→ JOB
Rewrite every row below, requests included, multiplying each coordinate in the answers by 1.3 and rounding to the nearest whole number, with halves rounded up. Leave the pictures out.

## Begin

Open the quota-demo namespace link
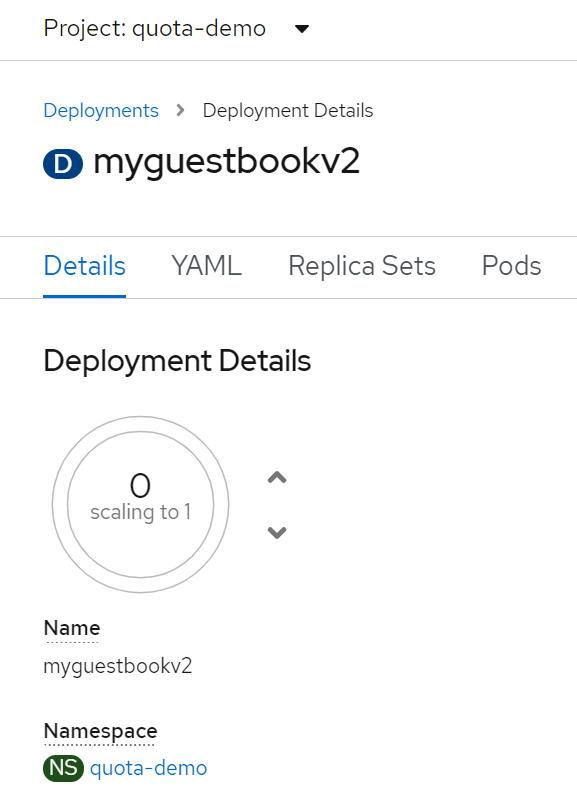 (148, 768)
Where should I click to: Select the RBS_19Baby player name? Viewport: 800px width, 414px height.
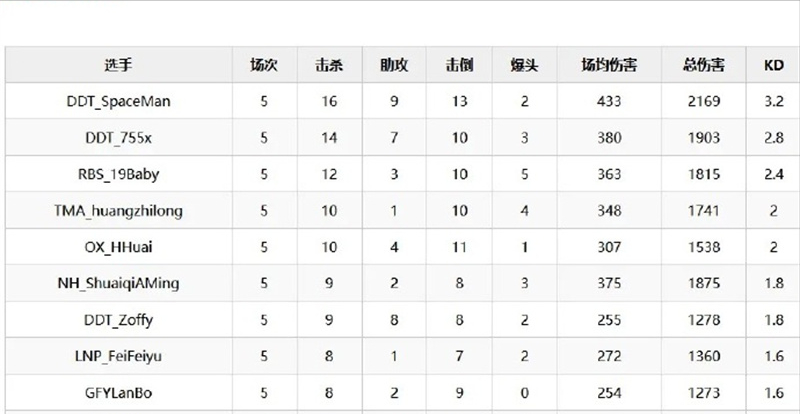point(118,174)
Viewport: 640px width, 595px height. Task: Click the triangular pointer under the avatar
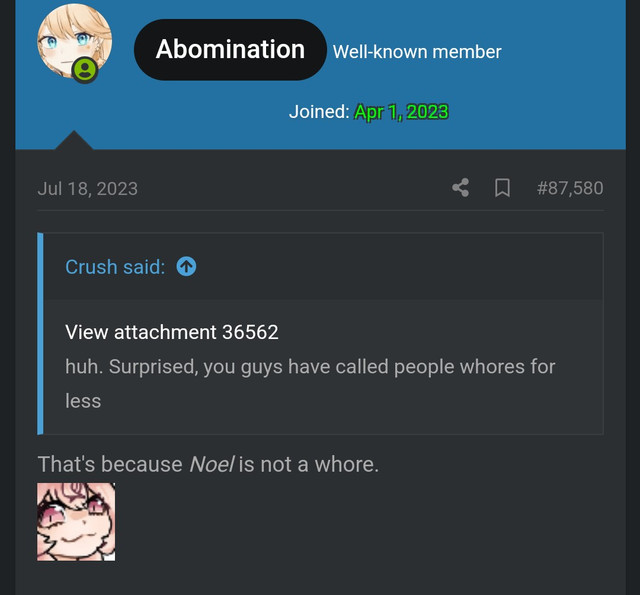tap(74, 140)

## End

→ RESULT
Open the quota-demo namespace link
 (192, 998)
Where should I click to: Select the RBS_19Baby player name? Viewport: 800px width, 414px height.
point(153,226)
Viewport: 640px width, 595px height. Task: Click the triangular pointer under the avatar
tap(96, 182)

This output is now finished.